What is needed.
Without including any picture, repeat the records below exactly.

Material shown.
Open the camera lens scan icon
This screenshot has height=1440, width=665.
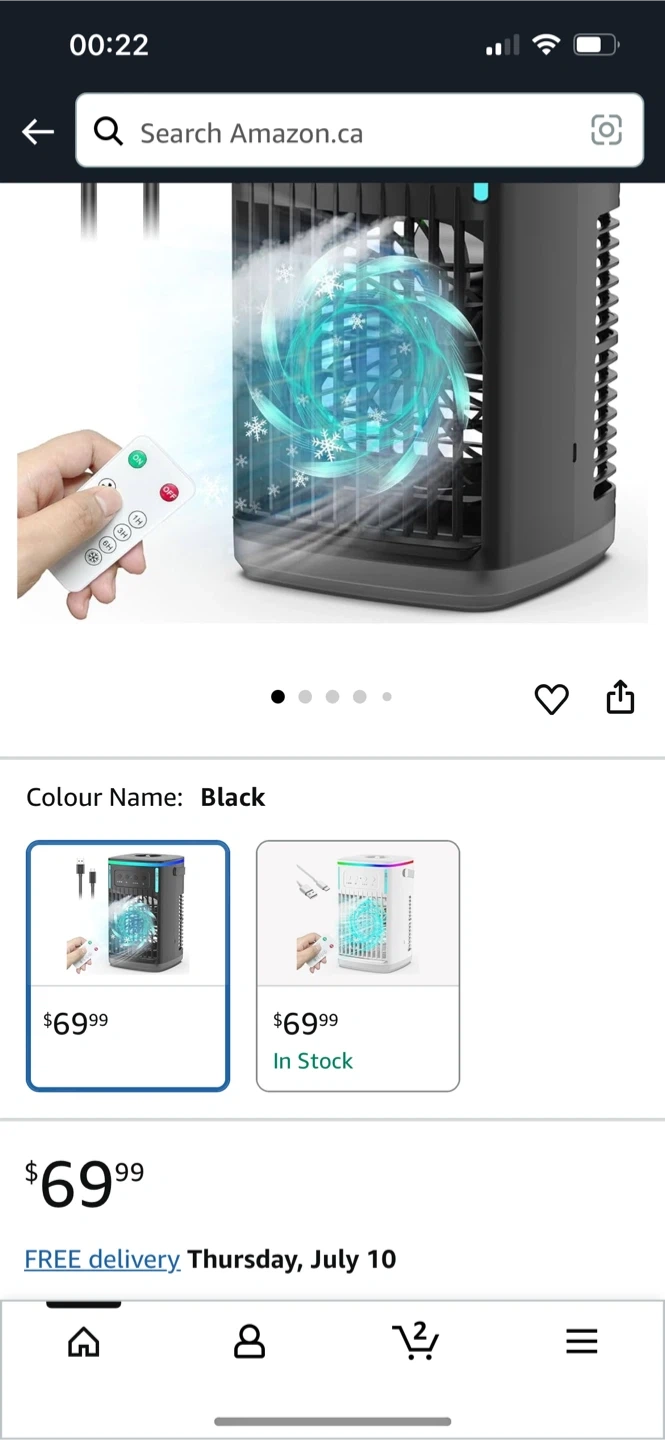tap(606, 130)
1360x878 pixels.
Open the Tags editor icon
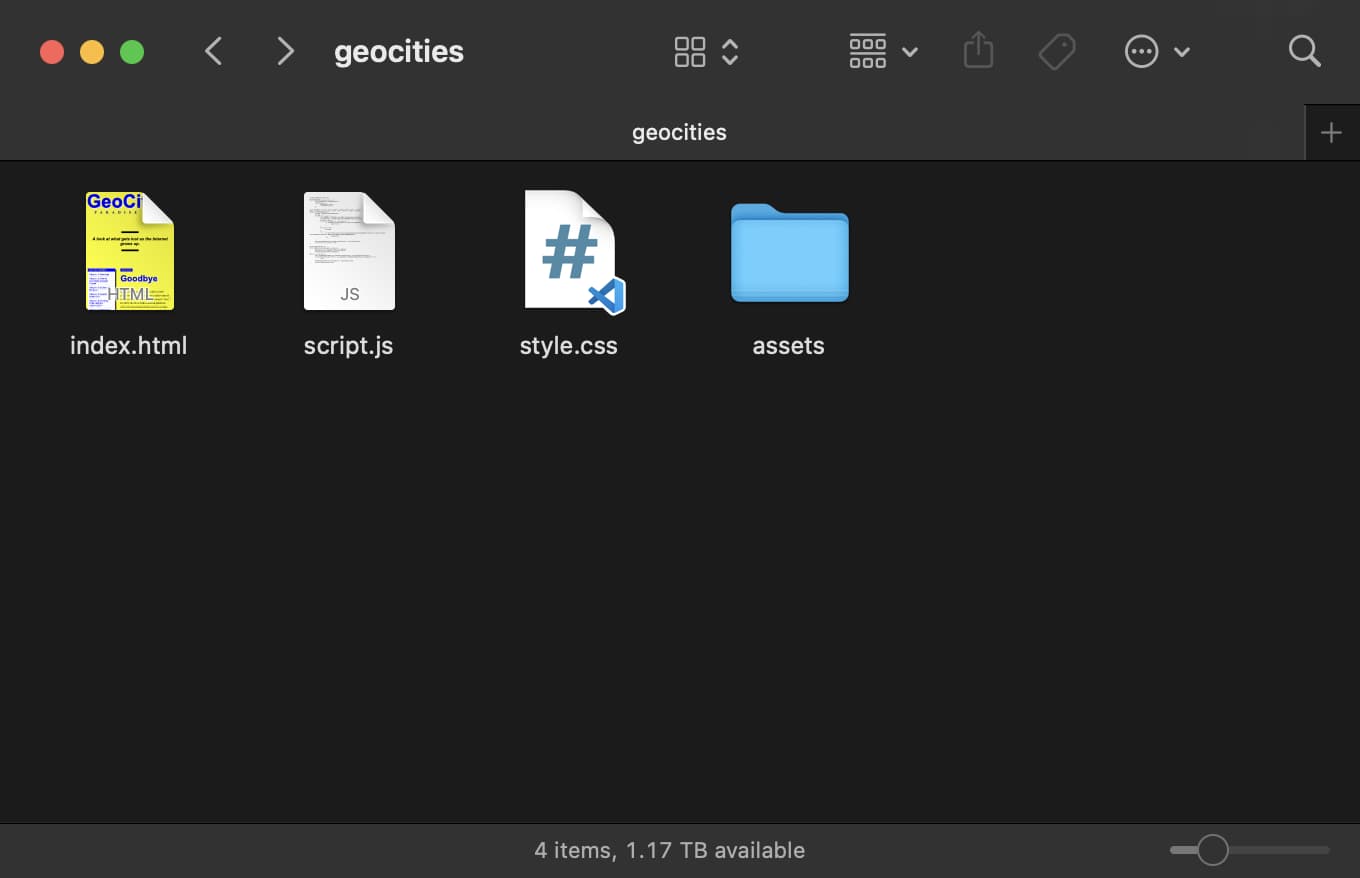[1056, 51]
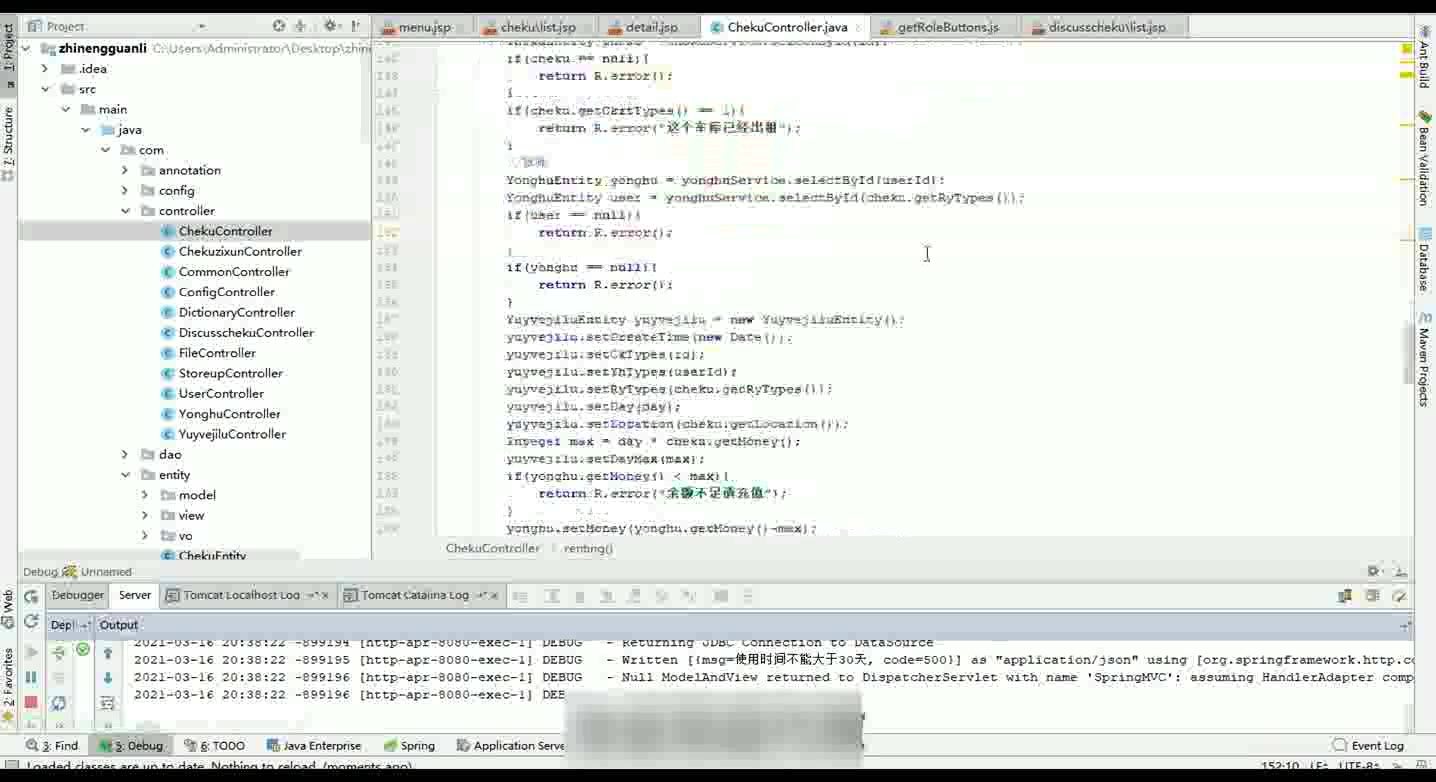
Task: Click the red Stop debug icon
Action: tap(31, 703)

Exercise output.
Open the camera lens scan icon
This screenshot has height=1440, width=665.
tap(606, 130)
1360x878 pixels.
Open the Tags editor icon
[1056, 51]
Task: Click the red Stop debug icon
Action: tap(31, 703)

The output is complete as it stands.